┌─ Exercise materials

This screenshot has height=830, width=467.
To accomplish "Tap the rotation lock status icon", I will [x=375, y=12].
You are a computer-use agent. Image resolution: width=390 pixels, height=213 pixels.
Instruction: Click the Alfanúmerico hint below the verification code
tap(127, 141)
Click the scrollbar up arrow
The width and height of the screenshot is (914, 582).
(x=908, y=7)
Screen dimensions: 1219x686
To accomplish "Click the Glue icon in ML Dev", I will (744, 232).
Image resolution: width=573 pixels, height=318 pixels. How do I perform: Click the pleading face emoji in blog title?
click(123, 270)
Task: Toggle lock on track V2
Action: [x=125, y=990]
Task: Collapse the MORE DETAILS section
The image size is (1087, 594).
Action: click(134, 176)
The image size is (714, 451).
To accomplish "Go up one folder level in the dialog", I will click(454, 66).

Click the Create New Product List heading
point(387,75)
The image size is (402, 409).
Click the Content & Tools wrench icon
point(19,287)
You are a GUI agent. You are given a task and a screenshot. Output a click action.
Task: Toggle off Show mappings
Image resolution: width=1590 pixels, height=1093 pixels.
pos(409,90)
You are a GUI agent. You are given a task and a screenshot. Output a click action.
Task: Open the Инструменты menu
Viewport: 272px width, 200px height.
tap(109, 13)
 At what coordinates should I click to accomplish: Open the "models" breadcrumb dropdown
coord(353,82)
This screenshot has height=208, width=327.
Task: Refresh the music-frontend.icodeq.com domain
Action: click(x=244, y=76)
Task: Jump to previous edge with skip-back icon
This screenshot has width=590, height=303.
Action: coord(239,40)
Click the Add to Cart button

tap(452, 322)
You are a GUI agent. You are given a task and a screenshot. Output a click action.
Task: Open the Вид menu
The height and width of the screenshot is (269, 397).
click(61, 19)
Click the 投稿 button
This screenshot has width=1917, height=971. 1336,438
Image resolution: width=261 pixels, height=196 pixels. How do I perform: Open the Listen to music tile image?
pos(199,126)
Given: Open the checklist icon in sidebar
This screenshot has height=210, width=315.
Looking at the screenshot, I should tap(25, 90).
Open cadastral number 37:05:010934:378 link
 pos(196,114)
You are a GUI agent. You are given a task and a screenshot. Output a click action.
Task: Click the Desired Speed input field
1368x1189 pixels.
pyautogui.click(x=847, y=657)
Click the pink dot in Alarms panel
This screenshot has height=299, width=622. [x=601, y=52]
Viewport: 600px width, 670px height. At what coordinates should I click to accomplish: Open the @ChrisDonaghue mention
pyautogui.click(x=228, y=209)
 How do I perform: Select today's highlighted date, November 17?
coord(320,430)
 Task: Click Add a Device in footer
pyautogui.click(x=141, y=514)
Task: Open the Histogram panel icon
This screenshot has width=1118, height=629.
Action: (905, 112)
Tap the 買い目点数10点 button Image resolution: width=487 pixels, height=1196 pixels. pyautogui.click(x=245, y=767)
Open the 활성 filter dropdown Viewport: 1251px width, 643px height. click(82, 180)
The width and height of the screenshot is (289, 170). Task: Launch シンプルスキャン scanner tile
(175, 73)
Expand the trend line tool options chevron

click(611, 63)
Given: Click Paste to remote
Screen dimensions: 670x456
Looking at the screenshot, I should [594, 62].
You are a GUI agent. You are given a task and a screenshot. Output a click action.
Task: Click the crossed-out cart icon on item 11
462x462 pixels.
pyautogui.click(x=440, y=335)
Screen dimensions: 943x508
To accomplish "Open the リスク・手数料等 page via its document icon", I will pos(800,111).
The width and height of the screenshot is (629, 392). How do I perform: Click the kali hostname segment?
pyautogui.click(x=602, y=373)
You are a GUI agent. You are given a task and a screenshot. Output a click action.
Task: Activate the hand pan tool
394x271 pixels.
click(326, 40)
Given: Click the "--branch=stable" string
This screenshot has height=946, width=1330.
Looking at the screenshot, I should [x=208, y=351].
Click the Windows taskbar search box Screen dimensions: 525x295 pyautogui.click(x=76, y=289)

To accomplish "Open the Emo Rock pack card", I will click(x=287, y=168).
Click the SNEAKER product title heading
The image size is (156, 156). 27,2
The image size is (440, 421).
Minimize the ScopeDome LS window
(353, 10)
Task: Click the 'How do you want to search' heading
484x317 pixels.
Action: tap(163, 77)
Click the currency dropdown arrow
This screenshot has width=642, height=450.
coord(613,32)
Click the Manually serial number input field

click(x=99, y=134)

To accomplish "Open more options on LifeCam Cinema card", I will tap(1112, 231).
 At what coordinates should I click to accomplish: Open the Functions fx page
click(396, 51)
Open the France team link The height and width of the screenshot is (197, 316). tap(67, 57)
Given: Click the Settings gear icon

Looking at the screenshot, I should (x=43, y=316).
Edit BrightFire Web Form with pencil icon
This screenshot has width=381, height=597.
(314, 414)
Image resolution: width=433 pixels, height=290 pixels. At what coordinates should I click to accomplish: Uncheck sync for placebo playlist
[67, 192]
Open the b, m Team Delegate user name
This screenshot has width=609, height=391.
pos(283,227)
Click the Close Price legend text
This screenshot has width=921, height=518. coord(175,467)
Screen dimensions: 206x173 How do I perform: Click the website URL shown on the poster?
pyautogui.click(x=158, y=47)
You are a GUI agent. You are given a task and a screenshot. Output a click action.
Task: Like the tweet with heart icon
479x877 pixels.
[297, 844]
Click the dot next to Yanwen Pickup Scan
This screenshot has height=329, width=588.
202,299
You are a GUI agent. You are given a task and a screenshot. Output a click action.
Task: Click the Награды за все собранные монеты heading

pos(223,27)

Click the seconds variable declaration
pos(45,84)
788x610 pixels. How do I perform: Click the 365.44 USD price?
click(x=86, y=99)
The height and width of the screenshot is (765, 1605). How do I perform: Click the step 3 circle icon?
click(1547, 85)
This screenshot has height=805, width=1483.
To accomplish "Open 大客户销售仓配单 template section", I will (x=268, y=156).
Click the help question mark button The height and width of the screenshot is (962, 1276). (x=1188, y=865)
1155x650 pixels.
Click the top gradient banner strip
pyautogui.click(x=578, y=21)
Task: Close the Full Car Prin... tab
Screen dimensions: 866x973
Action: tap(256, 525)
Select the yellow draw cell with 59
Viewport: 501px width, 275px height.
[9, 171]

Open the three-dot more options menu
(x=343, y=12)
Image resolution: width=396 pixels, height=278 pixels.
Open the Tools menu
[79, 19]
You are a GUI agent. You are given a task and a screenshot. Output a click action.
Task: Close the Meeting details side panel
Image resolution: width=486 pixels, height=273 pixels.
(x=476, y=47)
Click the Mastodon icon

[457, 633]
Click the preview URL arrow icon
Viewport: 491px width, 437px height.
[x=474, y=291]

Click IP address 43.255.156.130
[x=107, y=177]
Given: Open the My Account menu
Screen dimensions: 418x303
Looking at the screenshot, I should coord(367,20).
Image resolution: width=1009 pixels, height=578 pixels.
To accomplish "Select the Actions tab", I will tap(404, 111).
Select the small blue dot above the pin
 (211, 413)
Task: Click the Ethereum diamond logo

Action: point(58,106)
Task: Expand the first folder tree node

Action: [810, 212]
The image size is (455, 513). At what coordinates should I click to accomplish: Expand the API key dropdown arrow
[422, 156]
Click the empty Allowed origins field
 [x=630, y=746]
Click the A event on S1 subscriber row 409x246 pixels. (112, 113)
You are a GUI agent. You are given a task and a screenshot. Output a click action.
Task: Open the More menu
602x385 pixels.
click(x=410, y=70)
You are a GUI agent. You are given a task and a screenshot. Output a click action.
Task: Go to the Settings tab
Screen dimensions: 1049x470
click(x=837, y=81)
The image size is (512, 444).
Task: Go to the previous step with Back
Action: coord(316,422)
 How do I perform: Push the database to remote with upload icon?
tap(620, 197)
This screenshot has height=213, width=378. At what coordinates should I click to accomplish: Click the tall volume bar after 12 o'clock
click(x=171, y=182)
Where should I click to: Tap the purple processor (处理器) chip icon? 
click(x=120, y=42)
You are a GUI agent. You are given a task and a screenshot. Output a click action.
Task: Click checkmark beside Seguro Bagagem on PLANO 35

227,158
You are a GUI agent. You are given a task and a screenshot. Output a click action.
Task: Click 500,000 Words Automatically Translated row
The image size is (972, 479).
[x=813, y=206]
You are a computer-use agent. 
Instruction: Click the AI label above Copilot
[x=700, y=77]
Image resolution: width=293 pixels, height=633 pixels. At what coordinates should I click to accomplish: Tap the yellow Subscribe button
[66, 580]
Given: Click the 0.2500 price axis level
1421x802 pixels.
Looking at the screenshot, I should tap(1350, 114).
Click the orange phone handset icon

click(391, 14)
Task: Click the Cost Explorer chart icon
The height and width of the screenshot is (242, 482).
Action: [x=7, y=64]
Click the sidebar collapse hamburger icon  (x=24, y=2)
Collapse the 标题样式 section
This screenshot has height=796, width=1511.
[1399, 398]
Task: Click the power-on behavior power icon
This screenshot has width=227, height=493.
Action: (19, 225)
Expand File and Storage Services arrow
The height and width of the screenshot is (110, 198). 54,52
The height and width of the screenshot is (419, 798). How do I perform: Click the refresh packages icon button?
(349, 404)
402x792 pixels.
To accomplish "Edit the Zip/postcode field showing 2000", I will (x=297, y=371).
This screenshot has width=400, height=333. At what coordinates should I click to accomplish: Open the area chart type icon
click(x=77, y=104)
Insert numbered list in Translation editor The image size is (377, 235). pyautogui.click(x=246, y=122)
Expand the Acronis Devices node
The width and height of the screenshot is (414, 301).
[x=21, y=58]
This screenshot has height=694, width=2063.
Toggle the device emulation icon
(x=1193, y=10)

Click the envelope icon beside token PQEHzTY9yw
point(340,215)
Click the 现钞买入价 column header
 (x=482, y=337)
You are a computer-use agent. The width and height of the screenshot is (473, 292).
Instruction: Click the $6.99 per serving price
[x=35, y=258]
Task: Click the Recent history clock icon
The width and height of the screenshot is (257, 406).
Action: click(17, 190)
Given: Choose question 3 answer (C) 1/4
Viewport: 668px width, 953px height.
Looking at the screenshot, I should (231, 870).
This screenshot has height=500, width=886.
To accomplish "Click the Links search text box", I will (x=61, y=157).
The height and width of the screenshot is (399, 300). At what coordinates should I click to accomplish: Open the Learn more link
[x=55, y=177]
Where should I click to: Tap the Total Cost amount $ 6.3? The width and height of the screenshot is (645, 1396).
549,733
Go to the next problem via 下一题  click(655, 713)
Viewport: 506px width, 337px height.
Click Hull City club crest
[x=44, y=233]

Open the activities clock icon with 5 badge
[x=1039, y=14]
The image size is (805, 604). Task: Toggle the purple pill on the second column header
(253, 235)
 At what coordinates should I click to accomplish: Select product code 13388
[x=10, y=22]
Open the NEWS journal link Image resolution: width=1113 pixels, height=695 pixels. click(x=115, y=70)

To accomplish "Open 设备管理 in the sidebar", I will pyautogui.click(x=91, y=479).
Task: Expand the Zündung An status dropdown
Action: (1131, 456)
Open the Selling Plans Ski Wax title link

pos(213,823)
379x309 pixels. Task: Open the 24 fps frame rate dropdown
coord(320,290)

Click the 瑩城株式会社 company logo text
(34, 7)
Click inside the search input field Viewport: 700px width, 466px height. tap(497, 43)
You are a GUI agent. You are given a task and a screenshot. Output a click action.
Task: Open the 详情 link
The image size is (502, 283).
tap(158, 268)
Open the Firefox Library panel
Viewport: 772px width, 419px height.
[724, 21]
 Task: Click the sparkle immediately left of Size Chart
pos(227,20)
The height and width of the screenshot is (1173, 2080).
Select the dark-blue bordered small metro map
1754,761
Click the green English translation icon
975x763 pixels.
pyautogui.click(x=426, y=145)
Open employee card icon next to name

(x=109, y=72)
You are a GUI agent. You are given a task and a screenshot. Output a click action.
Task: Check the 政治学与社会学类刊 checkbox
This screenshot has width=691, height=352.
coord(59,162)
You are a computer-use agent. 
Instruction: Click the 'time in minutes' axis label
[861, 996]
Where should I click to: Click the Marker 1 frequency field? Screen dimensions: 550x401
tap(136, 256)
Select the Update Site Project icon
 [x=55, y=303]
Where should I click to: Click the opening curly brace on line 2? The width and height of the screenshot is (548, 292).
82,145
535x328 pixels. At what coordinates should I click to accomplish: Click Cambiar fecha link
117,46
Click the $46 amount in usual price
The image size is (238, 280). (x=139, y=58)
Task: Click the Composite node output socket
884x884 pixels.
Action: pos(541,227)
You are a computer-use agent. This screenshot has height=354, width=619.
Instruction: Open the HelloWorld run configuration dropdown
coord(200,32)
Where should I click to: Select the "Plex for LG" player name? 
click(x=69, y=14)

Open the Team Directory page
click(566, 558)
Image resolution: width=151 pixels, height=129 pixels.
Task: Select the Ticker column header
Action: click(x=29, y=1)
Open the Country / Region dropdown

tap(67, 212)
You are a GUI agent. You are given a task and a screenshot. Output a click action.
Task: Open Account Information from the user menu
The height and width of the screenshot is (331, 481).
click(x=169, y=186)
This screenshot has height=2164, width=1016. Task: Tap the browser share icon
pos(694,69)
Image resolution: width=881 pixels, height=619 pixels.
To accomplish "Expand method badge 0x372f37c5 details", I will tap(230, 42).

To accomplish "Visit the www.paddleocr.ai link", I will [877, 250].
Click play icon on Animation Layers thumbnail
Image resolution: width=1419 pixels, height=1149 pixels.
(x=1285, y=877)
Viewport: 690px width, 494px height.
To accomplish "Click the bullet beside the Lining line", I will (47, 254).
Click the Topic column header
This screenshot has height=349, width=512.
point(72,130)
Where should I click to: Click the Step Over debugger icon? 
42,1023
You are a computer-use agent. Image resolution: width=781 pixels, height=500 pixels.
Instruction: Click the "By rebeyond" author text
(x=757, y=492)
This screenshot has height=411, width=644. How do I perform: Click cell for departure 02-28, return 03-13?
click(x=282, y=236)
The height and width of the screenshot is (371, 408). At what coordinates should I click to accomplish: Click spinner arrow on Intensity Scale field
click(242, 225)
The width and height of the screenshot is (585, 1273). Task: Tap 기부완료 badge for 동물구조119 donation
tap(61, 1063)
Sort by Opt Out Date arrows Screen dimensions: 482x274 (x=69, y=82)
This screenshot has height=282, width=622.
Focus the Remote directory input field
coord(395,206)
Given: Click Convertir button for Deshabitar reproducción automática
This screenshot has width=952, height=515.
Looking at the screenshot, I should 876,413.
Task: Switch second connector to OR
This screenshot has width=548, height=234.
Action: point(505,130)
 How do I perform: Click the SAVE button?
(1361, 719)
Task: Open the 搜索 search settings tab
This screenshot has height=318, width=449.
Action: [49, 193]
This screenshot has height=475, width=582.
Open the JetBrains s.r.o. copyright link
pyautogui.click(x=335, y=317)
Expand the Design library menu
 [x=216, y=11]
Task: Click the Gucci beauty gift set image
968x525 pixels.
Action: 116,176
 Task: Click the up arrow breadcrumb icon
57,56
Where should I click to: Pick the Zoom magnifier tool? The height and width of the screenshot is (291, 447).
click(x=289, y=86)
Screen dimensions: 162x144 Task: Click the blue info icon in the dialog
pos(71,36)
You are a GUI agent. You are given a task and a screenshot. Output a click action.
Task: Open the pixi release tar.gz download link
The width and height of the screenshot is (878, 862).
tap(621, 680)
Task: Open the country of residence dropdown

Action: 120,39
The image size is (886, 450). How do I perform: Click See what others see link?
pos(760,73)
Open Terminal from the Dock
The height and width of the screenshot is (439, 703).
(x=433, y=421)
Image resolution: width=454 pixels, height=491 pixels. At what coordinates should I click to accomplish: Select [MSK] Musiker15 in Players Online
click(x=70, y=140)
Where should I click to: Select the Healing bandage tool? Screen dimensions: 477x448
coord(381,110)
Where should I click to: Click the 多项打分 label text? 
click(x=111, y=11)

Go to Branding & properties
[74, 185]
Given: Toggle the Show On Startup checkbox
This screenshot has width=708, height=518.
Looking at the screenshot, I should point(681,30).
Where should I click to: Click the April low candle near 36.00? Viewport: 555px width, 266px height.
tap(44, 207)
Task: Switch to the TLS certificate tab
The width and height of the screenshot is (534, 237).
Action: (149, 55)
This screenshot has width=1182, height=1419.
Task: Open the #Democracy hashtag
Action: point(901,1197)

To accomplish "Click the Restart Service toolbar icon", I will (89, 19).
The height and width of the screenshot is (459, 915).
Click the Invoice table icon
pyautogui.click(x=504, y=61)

└─

§ **Requirement**
Copy out the lines of the records starting at the one that contains "Click the Close Price legend text" and ending at the one that contains "will (x=268, y=156).", reproducing them without any change.

§ **Result of this task**
Click the Close Price legend text
This screenshot has width=921, height=518. coord(175,467)
Screen dimensions: 206x173 How do I perform: Click the website URL shown on the poster?
pyautogui.click(x=158, y=47)
You are a GUI agent. You are given a task and a screenshot. Output a click action.
Task: Like the tweet with heart icon
479x877 pixels.
[297, 844]
Click the dot next to Yanwen Pickup Scan
This screenshot has height=329, width=588.
202,299
You are a GUI agent. You are given a task and a screenshot. Output a click action.
Task: Click the Награды за все собранные монеты heading

pos(223,27)

Click the seconds variable declaration
pos(45,84)
788x610 pixels. How do I perform: Click the 365.44 USD price?
click(x=86, y=99)
The height and width of the screenshot is (765, 1605). How do I perform: Click the step 3 circle icon?
click(1547, 85)
This screenshot has height=805, width=1483.
To accomplish "Open 大客户销售仓配单 template section", I will (x=268, y=156).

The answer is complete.